WHAT NEEDS TO BE DONE
Pick out the lines below that contain the string "with" and copy them all.

* * *

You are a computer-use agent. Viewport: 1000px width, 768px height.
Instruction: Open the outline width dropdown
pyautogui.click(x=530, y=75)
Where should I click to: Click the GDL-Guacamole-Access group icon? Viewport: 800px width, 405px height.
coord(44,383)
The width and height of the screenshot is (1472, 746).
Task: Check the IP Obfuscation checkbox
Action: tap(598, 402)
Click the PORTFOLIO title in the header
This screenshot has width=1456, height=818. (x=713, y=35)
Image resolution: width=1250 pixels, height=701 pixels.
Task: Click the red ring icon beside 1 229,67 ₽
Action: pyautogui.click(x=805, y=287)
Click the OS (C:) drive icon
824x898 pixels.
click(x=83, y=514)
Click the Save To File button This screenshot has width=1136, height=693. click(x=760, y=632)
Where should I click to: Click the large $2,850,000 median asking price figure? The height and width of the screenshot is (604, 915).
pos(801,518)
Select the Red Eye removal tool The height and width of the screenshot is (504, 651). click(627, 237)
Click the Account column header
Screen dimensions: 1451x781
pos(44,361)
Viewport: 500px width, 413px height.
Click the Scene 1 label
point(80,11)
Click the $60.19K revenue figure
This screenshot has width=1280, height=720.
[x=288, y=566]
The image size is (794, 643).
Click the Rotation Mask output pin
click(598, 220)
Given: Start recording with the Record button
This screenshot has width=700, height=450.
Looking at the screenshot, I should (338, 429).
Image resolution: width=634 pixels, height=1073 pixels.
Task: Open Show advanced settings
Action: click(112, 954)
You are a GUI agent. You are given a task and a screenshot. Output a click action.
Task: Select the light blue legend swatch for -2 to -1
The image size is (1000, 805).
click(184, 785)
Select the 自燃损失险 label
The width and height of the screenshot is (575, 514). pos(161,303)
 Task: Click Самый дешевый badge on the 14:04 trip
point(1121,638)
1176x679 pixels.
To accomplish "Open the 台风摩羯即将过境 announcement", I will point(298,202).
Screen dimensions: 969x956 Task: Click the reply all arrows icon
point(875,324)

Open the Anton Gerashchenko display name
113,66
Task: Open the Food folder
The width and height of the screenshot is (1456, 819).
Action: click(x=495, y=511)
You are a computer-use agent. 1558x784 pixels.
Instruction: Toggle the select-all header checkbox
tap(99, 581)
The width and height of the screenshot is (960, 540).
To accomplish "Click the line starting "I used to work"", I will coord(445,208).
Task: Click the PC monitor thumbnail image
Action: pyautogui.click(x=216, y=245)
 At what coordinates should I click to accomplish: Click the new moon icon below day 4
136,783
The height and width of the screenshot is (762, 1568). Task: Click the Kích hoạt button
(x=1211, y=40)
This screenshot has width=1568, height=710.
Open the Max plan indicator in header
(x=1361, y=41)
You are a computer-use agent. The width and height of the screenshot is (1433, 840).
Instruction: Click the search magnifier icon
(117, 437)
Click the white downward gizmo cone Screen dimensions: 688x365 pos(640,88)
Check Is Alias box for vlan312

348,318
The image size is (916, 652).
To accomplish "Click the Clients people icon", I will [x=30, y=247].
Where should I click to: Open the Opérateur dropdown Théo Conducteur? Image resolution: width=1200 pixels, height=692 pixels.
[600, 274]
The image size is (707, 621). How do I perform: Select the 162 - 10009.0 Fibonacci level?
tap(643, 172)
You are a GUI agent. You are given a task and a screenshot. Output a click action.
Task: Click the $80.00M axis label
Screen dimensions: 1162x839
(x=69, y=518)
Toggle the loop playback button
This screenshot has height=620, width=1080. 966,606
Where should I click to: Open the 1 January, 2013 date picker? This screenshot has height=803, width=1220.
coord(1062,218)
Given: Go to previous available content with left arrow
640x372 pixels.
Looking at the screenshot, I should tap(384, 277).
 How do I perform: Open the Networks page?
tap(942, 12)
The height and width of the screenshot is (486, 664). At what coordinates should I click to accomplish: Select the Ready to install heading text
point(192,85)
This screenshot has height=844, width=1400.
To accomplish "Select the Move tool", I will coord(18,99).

* * *

YOUR RESPONSE
Given: Start recording with the Record button
Given: Go to previous available content with left arrow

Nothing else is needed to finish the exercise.